Brief 1: Copy part of the article about evictions in Hawaii word for word. Begin at the words "The commission is" and stop after the words "Jabola-Carolus, executive director.".
Brief 2: Write what comes next in the article about evictions in Hawaii, picking up right after its last sentence.

Page text:

Despite a moratorium, evictions are on the rise against Hawaii’s most vulnerable renters, including low-income pregnant and immigrant women, the Hawai‘i State Department of Human Services Commission on the Status of Women said Monday in a press release.
The commission is calling upon the state and City and County of Honolulu to launch a public information campaign aimed at preventing evictions, which are in violation of Gov. David Ige’s continuing COVID-19 emergency order.
Although the ban on evictions has been extended through Sept. 30, and violating the order can be prosecuted as a misdemeanor with penalties of up to a year in jail and/or a $5,000 fine, the commission said it has been hearing from women facing eviction pressures since the state’s March lockdown, imposition of a visitor quarantine and resulting widespread loss of jobs, said Khara Jabola-Carolus, executive director.
“As an essential resource seeking to ensure equity for women, the state commission has been hearing testimonies and concerns that landlords are harassing, threatening and using the crisis to engage in illegal evictions, particularly of immigrant, pregnant and other women who’ve lost their jobs because of having to care for their children and so can’t pay rent,” Jabola- Carolus said.
Exacerbating the problem, the commission says, is that many renters and landlords — and even some Honolulu Police Department officers — are unaware of the existence of the eviction moratorium, or think it has expired.
“When called, many officers respond this is a civil issue and they can’t do anything,” Jabola-Carolus said, “whereas now they could cite the landlord for violating the emergency order.”

Excerpted data:
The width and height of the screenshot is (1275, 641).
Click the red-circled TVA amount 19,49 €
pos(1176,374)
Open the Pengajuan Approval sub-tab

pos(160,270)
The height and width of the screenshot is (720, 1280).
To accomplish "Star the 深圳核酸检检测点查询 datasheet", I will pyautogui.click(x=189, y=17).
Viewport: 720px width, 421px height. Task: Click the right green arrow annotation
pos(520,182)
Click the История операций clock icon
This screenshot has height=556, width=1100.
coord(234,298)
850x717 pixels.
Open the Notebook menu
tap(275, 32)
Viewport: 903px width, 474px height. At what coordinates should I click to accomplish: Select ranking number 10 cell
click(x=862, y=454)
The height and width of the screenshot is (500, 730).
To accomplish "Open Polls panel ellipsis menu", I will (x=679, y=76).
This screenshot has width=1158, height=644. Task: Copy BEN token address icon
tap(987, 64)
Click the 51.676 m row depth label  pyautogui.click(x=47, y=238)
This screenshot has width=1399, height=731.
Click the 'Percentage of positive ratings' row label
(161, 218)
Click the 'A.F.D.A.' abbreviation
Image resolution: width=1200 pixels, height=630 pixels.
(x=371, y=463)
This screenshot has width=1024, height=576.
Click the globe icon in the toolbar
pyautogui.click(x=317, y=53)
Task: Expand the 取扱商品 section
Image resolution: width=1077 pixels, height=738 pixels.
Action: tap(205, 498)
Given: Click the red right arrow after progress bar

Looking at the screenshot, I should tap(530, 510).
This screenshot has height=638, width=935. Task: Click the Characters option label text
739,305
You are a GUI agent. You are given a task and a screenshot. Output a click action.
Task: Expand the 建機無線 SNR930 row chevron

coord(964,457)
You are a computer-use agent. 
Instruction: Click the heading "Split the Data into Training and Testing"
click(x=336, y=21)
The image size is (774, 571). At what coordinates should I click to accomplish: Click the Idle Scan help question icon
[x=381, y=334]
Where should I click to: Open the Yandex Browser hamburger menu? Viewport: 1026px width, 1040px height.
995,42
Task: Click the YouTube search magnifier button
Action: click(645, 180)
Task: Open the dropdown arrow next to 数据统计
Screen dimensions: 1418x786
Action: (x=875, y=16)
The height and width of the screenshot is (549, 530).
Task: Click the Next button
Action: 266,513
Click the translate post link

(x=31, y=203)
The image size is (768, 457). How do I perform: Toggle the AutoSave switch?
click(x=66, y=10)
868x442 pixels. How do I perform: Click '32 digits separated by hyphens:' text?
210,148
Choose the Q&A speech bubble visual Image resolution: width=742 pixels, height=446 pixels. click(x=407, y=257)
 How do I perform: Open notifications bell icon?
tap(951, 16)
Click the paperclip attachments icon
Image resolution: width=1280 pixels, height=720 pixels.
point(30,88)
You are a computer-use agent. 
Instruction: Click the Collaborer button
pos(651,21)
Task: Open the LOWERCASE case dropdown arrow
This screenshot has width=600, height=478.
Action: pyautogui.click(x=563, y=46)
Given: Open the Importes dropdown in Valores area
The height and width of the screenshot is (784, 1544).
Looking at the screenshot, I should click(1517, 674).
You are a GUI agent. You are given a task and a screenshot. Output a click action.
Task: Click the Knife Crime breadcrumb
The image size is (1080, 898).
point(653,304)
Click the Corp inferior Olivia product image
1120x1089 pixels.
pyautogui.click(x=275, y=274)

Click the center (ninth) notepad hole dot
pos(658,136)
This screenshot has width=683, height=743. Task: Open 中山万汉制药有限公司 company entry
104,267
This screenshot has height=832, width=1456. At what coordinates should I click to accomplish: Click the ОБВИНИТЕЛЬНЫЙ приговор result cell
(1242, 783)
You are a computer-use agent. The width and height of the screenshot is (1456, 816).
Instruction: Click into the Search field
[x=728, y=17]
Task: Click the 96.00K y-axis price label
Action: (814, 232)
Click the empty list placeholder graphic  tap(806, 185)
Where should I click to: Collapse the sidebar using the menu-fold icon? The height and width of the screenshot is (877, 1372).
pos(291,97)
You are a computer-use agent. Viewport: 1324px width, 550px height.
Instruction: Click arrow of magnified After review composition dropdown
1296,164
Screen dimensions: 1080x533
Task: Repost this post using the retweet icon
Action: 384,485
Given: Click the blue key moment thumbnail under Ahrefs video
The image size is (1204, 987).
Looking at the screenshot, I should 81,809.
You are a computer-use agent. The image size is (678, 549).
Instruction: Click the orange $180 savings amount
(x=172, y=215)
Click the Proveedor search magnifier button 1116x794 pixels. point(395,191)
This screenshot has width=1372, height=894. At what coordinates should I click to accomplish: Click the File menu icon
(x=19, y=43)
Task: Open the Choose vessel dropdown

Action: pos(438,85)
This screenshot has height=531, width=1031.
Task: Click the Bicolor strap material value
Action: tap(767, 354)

Result 1:
The commission is calling upon the state and City and County of Honolulu to launch a public information campaign aimed at preventing evictions, which are in violation of Gov. David Ige’s continuing COVID-19 emergency order.
Although the ban on evictions has been extended through Sept. 30, and violating the order can be prosecuted as a misdemeanor with penalties of up to a year in jail and/or a $5,000 fine, the commission said it has been hearing from women facing eviction pressures since the state’s March lockdown, imposition of a visitor quarantine and resulting widespread loss of jobs, said Khara Jabola-Carolus, executive director.

Result 2:
However, she said, because many landlords as well as tenants are suffering financial losses in the pandemic, the commission was recommending that prevention of eviction through communication should be the government’s first response and enforcement the last resort.
“Thirty-two percent of the city’s COVID-19 response money received under the federal CARE Act went to police, who issue citations for quarantine violations but should at least be trained in holding landlords accountable, giving warnings and information, and last of all citations,” she said.
“Even prior to the pandemic and emergency orders, HPD was rarely involved in evictions,” HPD spokeswoman Michelle Yu responded in an email; she requested information on “any specific cases (names, dates and locations)” that the department could look up.
But “the lens the police are taking, looking at each individual case, is really too far down the line” compared with preventing disputes before they escalate, said Deja Ostrowski, an attorney with the Medical Legal Partnership of Hawaii, which represents the Kokua Kalihi Valley health center and who declined to provide specifics, citing confidentiality concerns.
Ostrowski and Jabola- Carolus said that, rather than serve legal eviction notices, landlords often turn off utilities, lock tenants out, throw their belongings into the street or threaten harm; on the neighbor islands, sexual abuse of women tenants has been reported, Jacoba- Carolus added.
“Even when women know their rights, what we’re seeing is most tenants are choosing to leave because it’s just too uncomfortable and threatening to live under harassment and face safety issues, especially when you have children,” Jabola- Carolus said.
“These allegations are disturbing, and if founded, shameful,” Gov. Ige commented in an email. “We encourage anyone feeling threatened to call the (state Department of Consumer Affairs) landlord-tenant information center at 586-2634.”
In addition, he added, “those who believe they are being targeted or harassed because of their gender or race should contact the Hawai‘i Civil Rights Commission.”